Working with Sher, who won the 2008 Tony Award for South Pacific, has been a remarkable experience, says the actor. “Bart is this incredible director, who’s really good at communicating what he wants and also pushes you in ways you couldn’t imagine. He really watches and listens, and he makes you feel like you’ve come into his process one kind of actor and leave like another kind. But it’s hard work. Every day, I leave with a headache and go home and eat too much comfort food.”
Working with his five castmates — Victoria Clark, Michele Pawk, Skipp Sudduth, Cassie Beck, and Zachary Booth — has also proven to be what Groff calls a gift. “It’s such an honest environment, and it’s so inspiring, because the older actors are just as eager to learn from us as we are from them. Everyone shares advice about their lives and their process,” he says. “To see what Michele creates every night is just great, and Skipp is so amazing. And Vicki — whose character is basically isolated from the rest of us — has this one scene at the end of the play that she does differently every night, and just watching her is a master class. I can watch her burp on stage and feel how committed she is.”

and Bryce Ryness in Hair
(© Michal Daniel)
Before starting rehearsals, Groff spent much of August and September shooting Ang Lee’s film Taking Woodstock (which is why he left the Central Park production of Hair before the end of its run. ) “I was a mess at first, because I was having so much fun doing Hair, ” he says. “And when I first started the movie, I was sort of upset I wasn’t singing. But by the end of the shoot, I didn’t want it to be over.”
In the film, due for release next year, Groff plays Michael Lang, one of the producers of the legendary Woodstock festival, He nailed the job through an audition tape without even having met Lee. But once the celebrated director sat down with his young star, he had plenty of homework for him. “He gave me binders of research, about 10 mix CDs from the music of the period, and all these movies that somehow related to the story from 2001: A Space Odyssey to Apocalypse Now, Brighton Beach Memoirs, and Head, which I’d never heard of,” relates Groff. “But the best thing was I got to hang out with the real Michael Lang and his family for a weekend. I could see why he was the kind of guy who took Woodstock so spiritually, even though he was on the business end.”
The film also was full of singular experiences for Groff, from being surrounded by a troupe of naked actor-dancers, to wearing a leather vest (and no shirt) and afro-like wig throughout the shoot, to getting to ride a motorcycle, a helicopter, and best of all, a horse. “I actually grew up on a horse farm — my dad’s a trainer — but my mom didn’t want us to ride. So I had never ridden a horse, and I had to take two weeks of riding lessons in upstate New York in the summer. That was maybe the most fun I’ve ever had,” he says.

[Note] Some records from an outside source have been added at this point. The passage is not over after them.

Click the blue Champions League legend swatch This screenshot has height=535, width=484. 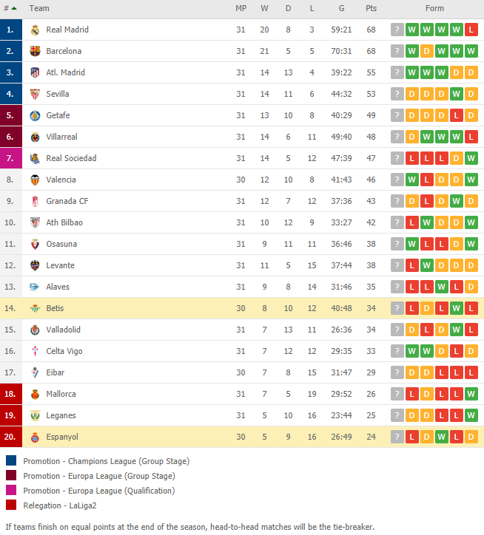click(x=11, y=460)
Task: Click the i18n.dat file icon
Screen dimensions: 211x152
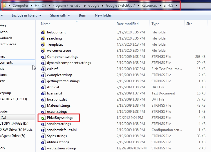Action: click(x=43, y=87)
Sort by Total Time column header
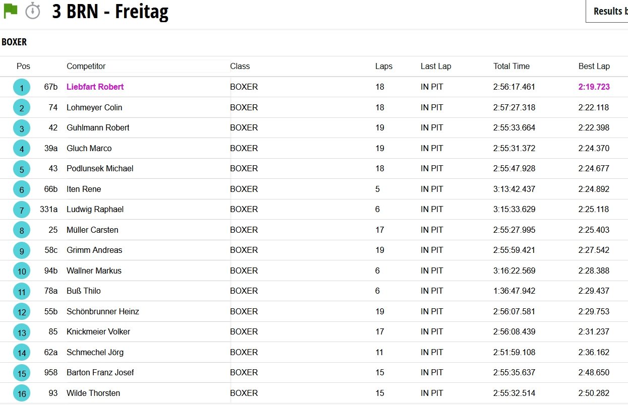 coord(511,66)
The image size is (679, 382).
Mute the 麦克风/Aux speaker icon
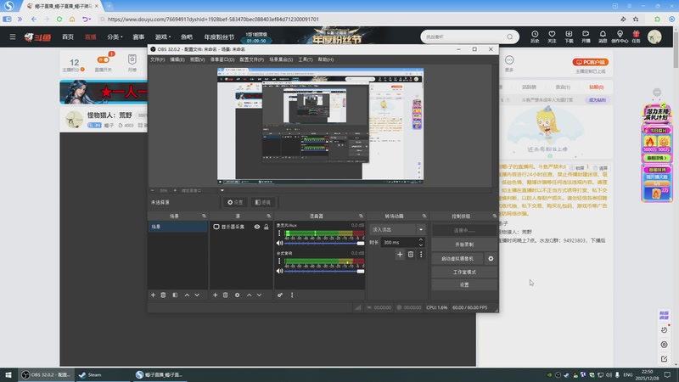point(279,243)
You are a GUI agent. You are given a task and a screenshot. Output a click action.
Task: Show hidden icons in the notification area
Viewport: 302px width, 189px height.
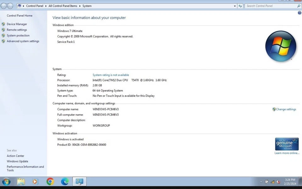point(261,182)
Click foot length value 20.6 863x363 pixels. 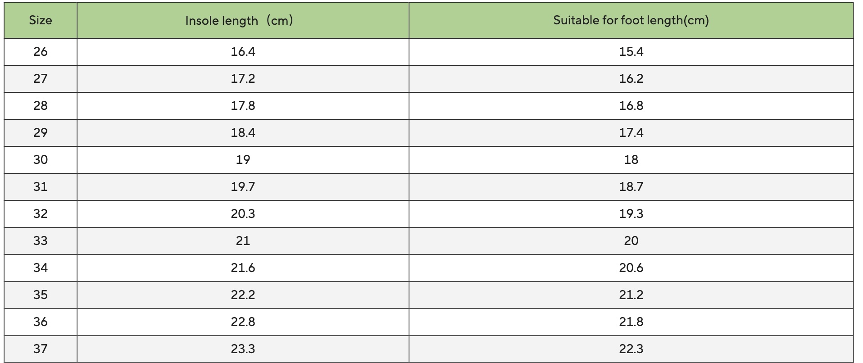click(x=631, y=268)

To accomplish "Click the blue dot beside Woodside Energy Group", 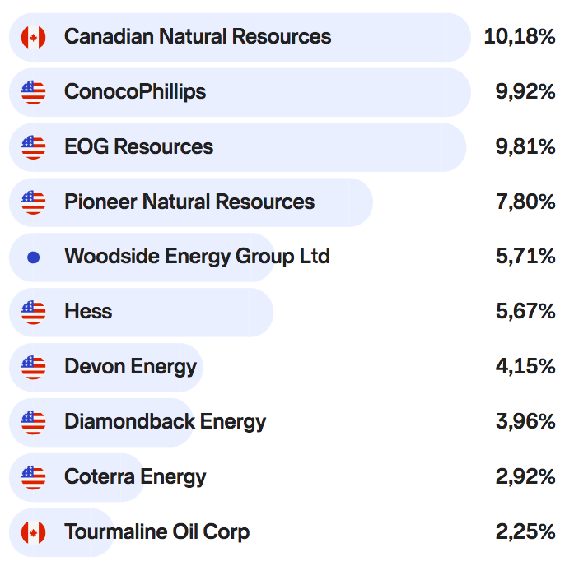I will tap(33, 257).
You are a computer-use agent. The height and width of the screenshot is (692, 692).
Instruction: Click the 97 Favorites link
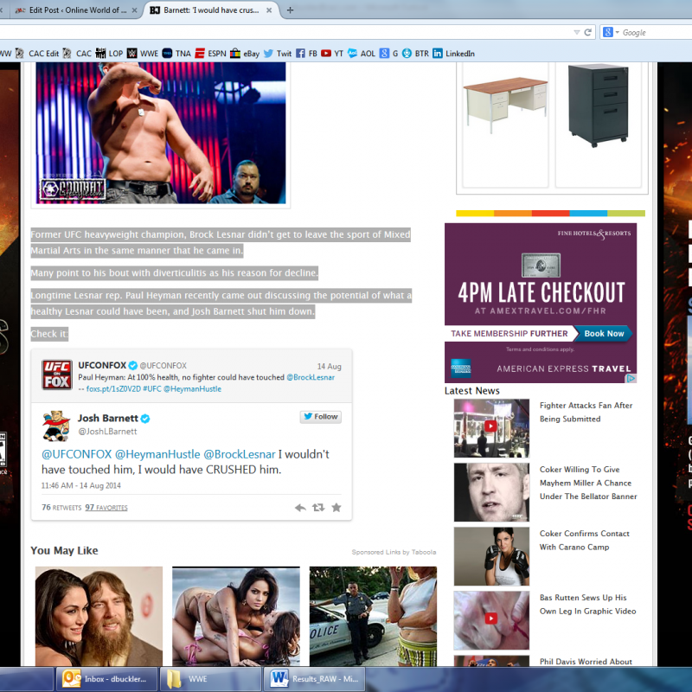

Groff hasn’t completely left Spring Awakening behind — he’s hosting and performing in a benefit concert of the show’s music at Joe’s Pub on December 15, has gone back to see both his replacements (Kyle Riabko and Hunter Parrish), and plans to be there for the show’s closing on January 18. But ultimately, he says, the past is the past and he’s only interested in the future. “I really haven’t had a break from work in years, but I don’t want one. I am just looking for the next challenge and taking it as it comes,” he says. “I think the best thing is for my career to happen in an organic way and to follow my heart.”